“I can’t think of a single reason why we’re here, except that we’re needed.”

Hawkeye shaking B.J.'s hand for the first time.My wife and I are fans of M*A*S*H. When B.J. first arrives in Korea Hawkeye takes him to Rosie’s Bar and tells him: “I can’t think of a single reason why we’re here, except that we’re needed.” Oddly I’ve found this to be true of a great many service opportunities in my life; often the most useful ways to serve my community seems to require doing a things that should be utterly unneeded.

Often it has been around medical care. A few years ago we had a friend who spent more than a year in long-term respiratory rehab. Her daughter wasn’t able to visit much, and so we started to go most weekends just to see her. Not only did her emotional state improve but because we started to leave markers of loving family (a handmade afghan, photos, window clings, and other similar things) her medical care improved. That these things made a difference to how the staff treated her shouldn’t be true. When our own family members are in the hospital we try to ensure they get as much visitation as possible for the same reason.

Most recently it’s been while supporting children in foster care.

Your objective | Copy out the entire essay above on serving where help is needed, word for word.

Data supplied |

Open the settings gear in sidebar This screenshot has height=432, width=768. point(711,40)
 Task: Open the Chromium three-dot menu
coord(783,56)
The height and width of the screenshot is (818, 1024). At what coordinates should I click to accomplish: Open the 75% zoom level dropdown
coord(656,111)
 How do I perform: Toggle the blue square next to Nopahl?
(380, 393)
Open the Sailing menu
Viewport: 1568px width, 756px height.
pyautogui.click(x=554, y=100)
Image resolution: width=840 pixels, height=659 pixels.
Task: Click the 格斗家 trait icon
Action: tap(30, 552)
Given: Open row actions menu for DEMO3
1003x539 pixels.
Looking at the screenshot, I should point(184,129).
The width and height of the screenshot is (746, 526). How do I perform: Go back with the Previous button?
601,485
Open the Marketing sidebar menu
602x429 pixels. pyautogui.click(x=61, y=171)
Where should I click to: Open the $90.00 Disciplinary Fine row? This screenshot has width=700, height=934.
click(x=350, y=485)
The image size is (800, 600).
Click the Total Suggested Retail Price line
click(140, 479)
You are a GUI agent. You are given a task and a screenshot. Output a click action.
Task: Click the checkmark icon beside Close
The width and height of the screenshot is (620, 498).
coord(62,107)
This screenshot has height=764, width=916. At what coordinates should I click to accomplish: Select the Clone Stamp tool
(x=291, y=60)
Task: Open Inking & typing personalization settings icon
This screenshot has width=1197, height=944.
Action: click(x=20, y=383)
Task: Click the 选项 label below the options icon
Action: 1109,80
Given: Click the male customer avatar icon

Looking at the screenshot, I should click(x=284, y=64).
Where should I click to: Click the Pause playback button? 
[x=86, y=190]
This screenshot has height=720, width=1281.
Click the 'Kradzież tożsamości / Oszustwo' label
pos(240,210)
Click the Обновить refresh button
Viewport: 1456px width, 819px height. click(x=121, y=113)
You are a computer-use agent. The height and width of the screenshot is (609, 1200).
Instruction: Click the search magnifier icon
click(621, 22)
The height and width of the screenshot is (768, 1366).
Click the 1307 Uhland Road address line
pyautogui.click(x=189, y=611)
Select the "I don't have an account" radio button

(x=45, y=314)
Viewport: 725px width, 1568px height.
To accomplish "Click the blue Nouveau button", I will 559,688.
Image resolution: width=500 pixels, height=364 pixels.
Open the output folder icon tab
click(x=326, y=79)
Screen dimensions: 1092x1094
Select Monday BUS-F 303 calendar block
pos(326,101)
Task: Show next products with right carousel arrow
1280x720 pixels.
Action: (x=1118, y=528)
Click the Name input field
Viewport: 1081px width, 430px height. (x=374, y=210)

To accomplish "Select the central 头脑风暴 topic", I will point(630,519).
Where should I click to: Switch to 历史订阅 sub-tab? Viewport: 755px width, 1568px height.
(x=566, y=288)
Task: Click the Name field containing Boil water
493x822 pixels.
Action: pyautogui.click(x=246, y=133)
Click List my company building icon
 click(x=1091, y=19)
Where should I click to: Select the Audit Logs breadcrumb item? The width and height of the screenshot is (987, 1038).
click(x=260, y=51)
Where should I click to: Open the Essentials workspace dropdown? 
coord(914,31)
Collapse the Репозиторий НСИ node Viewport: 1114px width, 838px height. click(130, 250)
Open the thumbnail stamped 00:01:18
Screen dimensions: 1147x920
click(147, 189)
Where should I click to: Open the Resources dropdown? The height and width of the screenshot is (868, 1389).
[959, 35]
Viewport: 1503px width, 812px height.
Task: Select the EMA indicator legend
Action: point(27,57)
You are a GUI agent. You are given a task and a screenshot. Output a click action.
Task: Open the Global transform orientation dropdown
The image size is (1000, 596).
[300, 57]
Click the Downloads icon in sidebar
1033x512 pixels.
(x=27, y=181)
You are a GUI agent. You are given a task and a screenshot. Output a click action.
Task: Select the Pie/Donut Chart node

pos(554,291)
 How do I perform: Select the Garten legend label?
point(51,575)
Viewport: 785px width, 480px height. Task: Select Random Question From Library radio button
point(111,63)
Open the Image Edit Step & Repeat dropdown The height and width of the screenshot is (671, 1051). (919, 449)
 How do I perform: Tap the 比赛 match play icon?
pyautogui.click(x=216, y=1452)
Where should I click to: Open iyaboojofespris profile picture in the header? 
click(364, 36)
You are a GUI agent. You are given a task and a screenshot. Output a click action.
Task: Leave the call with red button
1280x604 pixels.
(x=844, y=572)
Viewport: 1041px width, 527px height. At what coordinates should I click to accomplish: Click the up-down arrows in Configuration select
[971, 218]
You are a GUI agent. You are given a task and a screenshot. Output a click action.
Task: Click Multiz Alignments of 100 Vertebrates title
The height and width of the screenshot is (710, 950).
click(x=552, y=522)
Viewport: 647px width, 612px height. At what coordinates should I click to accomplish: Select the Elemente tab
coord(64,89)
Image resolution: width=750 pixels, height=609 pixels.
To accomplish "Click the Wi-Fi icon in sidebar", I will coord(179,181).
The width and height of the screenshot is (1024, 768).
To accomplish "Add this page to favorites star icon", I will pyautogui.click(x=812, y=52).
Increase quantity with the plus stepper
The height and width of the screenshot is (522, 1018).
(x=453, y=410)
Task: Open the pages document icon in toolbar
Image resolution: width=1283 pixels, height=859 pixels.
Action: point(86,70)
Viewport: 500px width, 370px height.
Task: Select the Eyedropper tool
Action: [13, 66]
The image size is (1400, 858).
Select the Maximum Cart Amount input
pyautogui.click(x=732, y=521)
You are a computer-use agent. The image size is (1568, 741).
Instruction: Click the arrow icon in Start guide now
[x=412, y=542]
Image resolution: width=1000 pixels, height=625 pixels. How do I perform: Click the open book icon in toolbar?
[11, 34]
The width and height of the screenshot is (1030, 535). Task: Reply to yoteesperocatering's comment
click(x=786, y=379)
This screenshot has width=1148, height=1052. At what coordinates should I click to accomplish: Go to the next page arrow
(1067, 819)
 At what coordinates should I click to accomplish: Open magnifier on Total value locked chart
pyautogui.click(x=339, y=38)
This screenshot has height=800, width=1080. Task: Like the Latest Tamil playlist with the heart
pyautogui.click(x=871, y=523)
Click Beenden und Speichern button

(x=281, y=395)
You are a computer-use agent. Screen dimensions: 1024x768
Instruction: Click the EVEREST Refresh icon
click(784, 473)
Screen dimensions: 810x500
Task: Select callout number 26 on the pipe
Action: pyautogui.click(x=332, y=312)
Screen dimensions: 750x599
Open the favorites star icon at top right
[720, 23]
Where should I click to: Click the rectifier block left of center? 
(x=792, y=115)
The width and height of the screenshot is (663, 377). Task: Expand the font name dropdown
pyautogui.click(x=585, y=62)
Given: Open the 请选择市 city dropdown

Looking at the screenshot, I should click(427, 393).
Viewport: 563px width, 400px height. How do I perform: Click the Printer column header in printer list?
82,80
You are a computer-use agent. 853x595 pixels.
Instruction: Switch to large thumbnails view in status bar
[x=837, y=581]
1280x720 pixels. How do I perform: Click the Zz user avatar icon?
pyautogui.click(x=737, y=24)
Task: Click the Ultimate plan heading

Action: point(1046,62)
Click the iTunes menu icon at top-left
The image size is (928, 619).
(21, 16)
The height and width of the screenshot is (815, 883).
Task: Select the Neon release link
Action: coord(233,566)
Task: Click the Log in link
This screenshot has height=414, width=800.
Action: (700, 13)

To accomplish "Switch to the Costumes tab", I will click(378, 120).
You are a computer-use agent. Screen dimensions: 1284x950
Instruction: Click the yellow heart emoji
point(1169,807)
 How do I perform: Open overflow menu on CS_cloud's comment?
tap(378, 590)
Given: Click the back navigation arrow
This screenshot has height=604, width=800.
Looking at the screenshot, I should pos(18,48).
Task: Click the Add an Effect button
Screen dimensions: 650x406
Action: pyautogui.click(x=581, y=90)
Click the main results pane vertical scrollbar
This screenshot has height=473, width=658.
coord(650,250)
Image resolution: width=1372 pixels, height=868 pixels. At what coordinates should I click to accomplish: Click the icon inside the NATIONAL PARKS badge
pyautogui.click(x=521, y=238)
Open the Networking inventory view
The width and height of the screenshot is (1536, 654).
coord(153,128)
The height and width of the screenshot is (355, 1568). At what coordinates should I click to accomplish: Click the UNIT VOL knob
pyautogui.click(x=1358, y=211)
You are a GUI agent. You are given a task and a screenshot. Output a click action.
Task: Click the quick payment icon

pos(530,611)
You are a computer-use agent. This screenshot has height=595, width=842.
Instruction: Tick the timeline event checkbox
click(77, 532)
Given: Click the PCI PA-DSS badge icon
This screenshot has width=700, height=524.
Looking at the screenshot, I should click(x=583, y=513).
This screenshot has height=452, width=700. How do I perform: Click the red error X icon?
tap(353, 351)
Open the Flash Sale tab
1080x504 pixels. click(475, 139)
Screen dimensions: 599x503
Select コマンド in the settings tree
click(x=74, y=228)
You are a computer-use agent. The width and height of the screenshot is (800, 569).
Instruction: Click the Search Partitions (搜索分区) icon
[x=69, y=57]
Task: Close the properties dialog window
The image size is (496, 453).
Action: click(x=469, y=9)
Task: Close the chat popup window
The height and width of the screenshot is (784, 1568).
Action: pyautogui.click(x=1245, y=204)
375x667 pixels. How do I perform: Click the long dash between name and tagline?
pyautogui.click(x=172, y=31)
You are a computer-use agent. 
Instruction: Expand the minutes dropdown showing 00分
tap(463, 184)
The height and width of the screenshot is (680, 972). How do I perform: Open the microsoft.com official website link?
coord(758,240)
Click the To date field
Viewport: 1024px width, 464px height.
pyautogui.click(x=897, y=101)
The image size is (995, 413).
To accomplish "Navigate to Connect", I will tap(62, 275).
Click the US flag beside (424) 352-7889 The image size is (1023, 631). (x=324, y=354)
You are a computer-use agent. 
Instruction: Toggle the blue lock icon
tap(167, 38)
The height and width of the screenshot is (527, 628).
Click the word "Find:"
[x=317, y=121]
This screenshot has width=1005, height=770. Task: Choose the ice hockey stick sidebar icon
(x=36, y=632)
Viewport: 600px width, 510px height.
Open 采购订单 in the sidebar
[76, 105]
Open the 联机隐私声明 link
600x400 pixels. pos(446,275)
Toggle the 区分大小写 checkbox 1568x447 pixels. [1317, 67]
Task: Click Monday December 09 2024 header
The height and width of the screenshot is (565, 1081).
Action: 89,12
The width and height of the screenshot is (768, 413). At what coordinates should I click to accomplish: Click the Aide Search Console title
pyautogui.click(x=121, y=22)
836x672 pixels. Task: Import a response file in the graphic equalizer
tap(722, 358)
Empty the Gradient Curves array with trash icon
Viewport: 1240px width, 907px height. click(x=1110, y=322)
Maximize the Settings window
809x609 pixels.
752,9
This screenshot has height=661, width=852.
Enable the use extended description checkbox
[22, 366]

Expected answer |
“I can’t think of a single reason why we’re here, except that we’re needed.”

Hawkeye shaking B.J.'s hand for the first time.My wife and I are fans of M*A*S*H. When B.J. first arrives in Korea Hawkeye takes him to Rosie’s Bar and tells him: “I can’t think of a single reason why we’re here, except that we’re needed.” Oddly I’ve found this to be true of a great many service opportunities in my life; often the most useful ways to serve my community seems to require doing a things that should be utterly unneeded.

Often it has been around medical care. A few years ago we had a friend who spent more than a year in long-term respiratory rehab. Her daughter wasn’t able to visit much, and so we started to go most weekends just to see her. Not only did her emotional state improve but because we started to leave markers of loving family (a handmade afghan, photos, window clings, and other similar things) her medical care improved. That these things made a difference to how the staff treated her shouldn’t be true. When our own family members are in the hospital we try to ensure they get as much visitation as possible for the same reason.

Most recently it’s been while supporting children in foster care.